We never had policy that accelerates the repayment of debt. That's the reason private debt got so big. We have lots of policies that encourage the use of credit, and none to encourage repayment. To make policy more balanced, more sensible, we need policies that accelerate the repayment of debt. This way we can keep policies that encourage credit use (and enjoy the growth that results from those policies) but avoid having debt grow to an unsustainable level.

We still do have a mountain of debt to deal with. Some people might worry that "accelerated repayment" would make life difficult for debtors. But there is no reason the policy should be punitive. At the start, the new policy must help us reduce our debt: It must not be punitive. Once debt falls back to a level that is compatible with a vigorous economy (and stabilizes there) the policy can be made neutral. It need never be punitive.

6 comments:

jim said...

What the Household Debt Service Payments graph clearly shows is that Congress had an effective policy in place for reducing the burden of debt to housefolds. That vertical step that you see in the graph at the start of 2013 is due entirely to the change in tax law that went into effect Jan. 1,2013. That tax increase not only suddenly created a huge increase in debt burden, it also permanently changed the trajectory of the graph. Without that change in tax law, I expect the debt burden to households would have fallen to around 5%-6% before turning around.

The Arthurian said...

Hi Jim. I remember you pointed out that vertical step before. The timing is certainly right. But I don't follow the causal logic. Why would a tax increase cause debt service to fall more slowly? Maybe because if taxes go up, then disposable (after tax) personal income goes down. And if debt service (in dollars) remains the same, then debt service relative to DPI goes up. Okay... But I have no confidence in the causal explanations I can come up with.

jim said...

Hi Art
Household disposable income is income minus taxes.
Household disposable income dropped 4% from the last quarter of 2012 to the first qtr of 2013. Compare that to the worst quarter of the Great recession that saw household incomes drop 1.3% which as far as I can see was the previous record low for biggest loss of disposable income in a quarter.

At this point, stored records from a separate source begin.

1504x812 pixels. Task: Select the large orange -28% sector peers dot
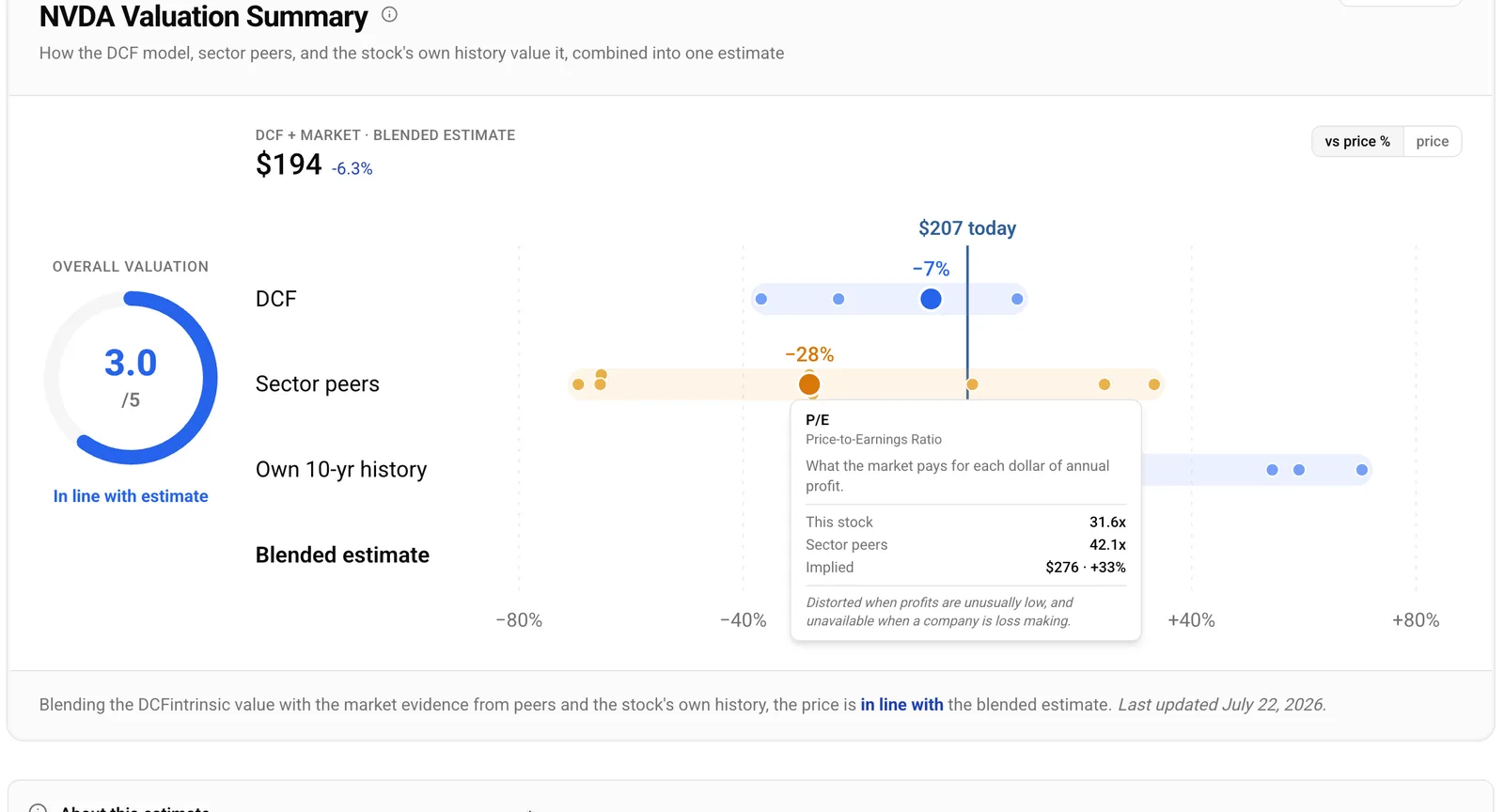pos(809,384)
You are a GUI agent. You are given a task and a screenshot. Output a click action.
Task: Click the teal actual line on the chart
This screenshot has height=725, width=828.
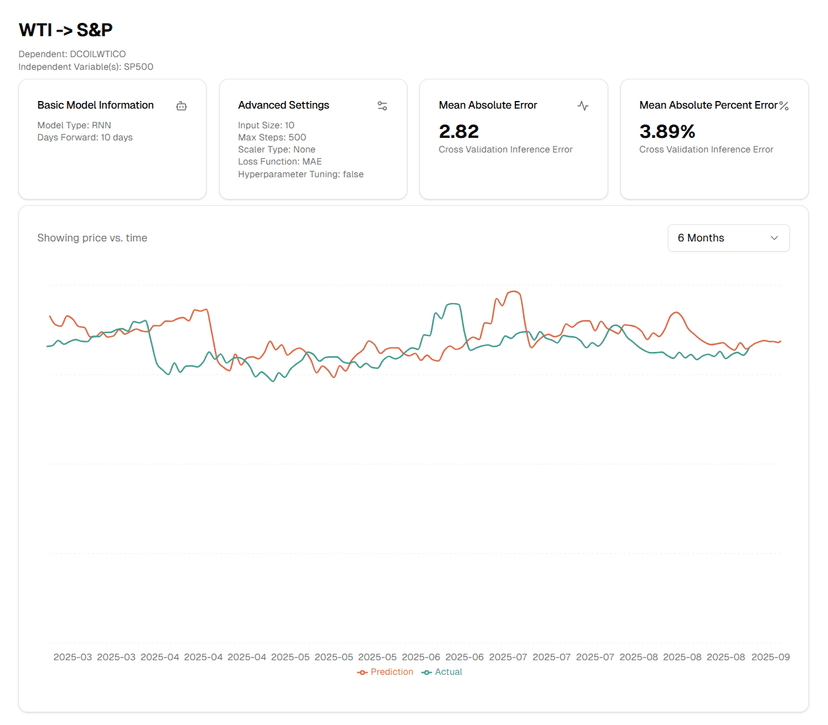452,303
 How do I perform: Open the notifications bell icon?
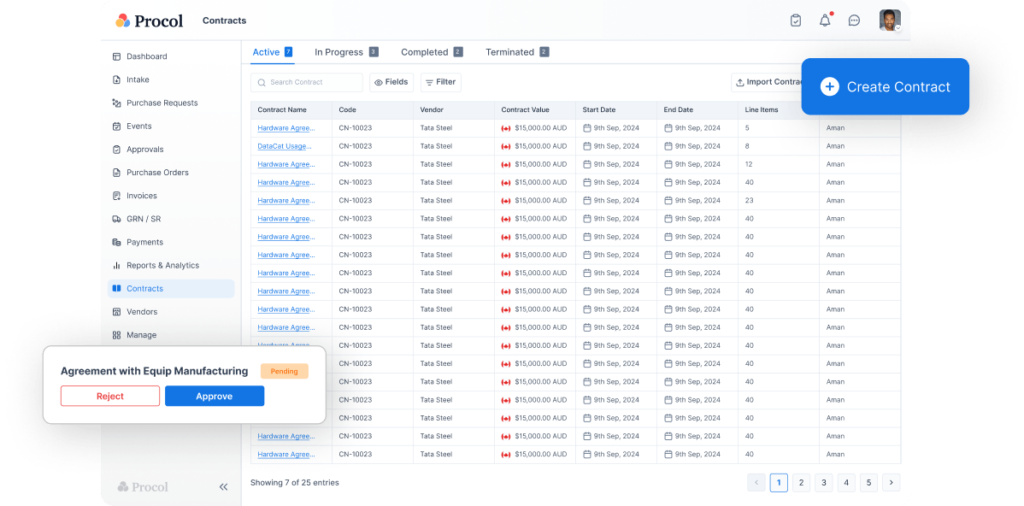tap(825, 20)
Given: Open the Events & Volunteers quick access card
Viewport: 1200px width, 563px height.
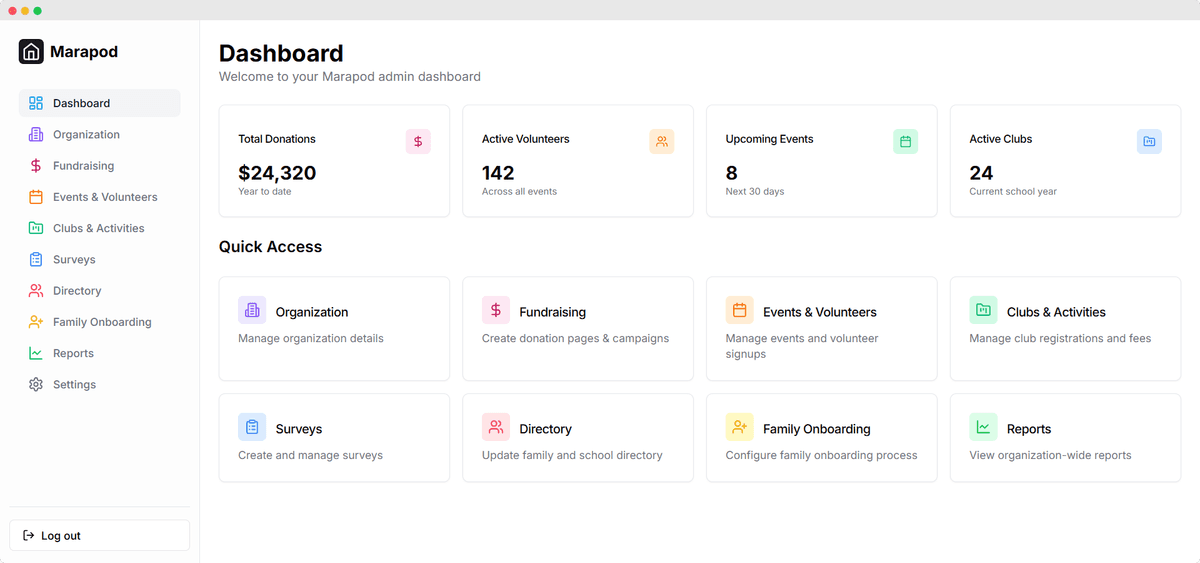Looking at the screenshot, I should click(821, 329).
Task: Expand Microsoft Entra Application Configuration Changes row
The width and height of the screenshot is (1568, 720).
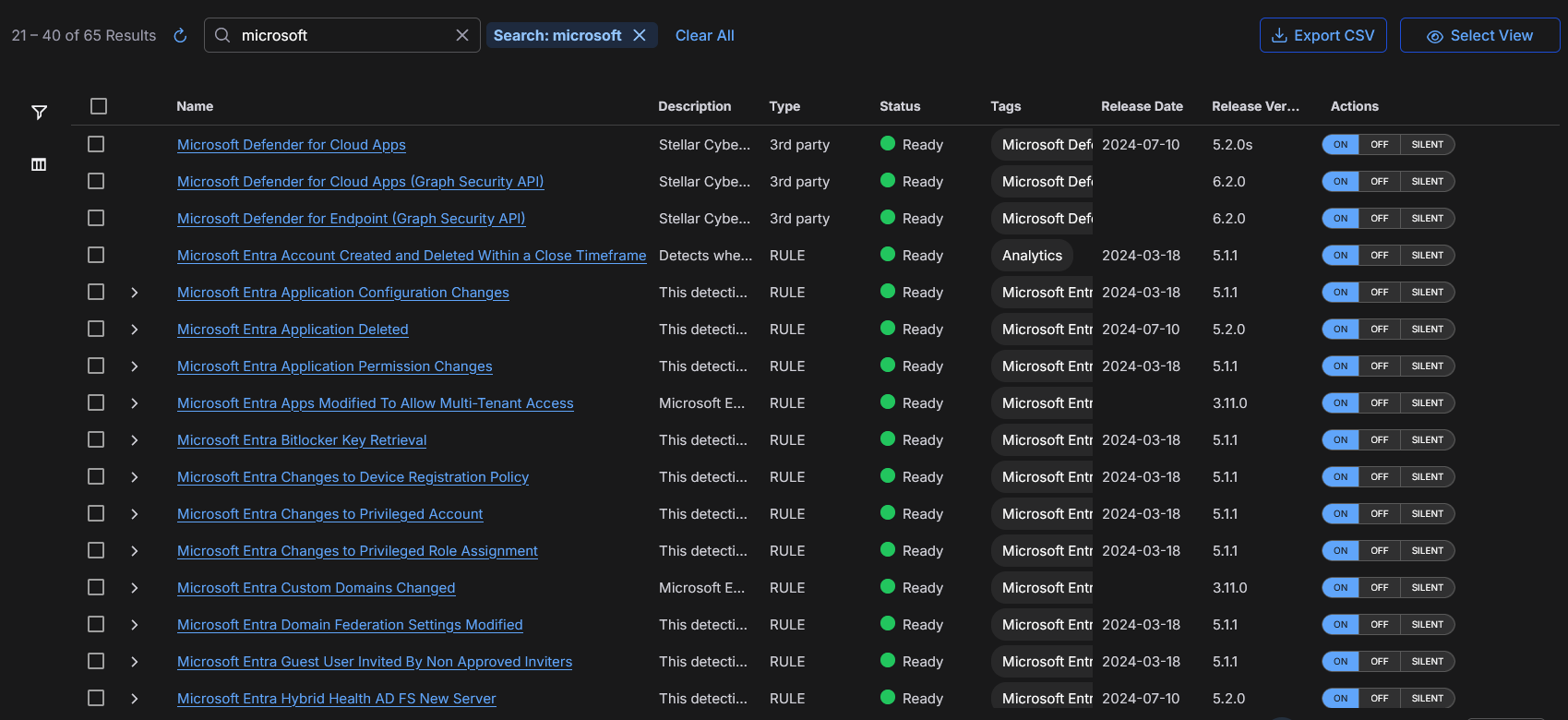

Without the sudden tax increase Household disposable income would have probably grown 1% that qtr as it had been averaging for the previous 8-10 quarters.

That tax increase is the sole cause of the sudden increase in the household debt service ratio. The permanent change in trajectory of the graph is a little more complicated. It looks like it is a combination of slower income growth after the tax increase and slower deleveraging. Both can be traced back to the tax increase. Less household spending brings forth less household income and less ability to reduce debt and more accumulation of debt to augment spending.

The Arthurian said...


I get it now. Good explanation. You seem to be saying that the up-turn in Debt Service is not necessarily a sign of economic vigor, but a failure of ceteris paribus. The debt service ratio is rising not because spending & credit-use are rising, but because income shifted downward, changing the trend of debt service.

This is an interesting evaluation of my expectation of vigor.

The Arthurian said...


I'm not sure it matters, Jim. I see that the change in household debt (in billions) as a percent of Disposable Personal Income is back up almost to the level of 1991-92. It only needs to rise another half a percentage point to reach the level of the 1994-1998 period (the "good years").

https://fred.stlouisfed.org/graph/?g=fOnJ

Whatever the reason for the increase in borrowing, the result is still a boost for the economy. The credit-use still adds to household spending.

jim said...

I wasn't saying debt service ratio would go to zero. It would reach a bottom anyway
What is obvious to me is that without that tax increase the point where it turned around would have been much lower due mostly to incomes being higher.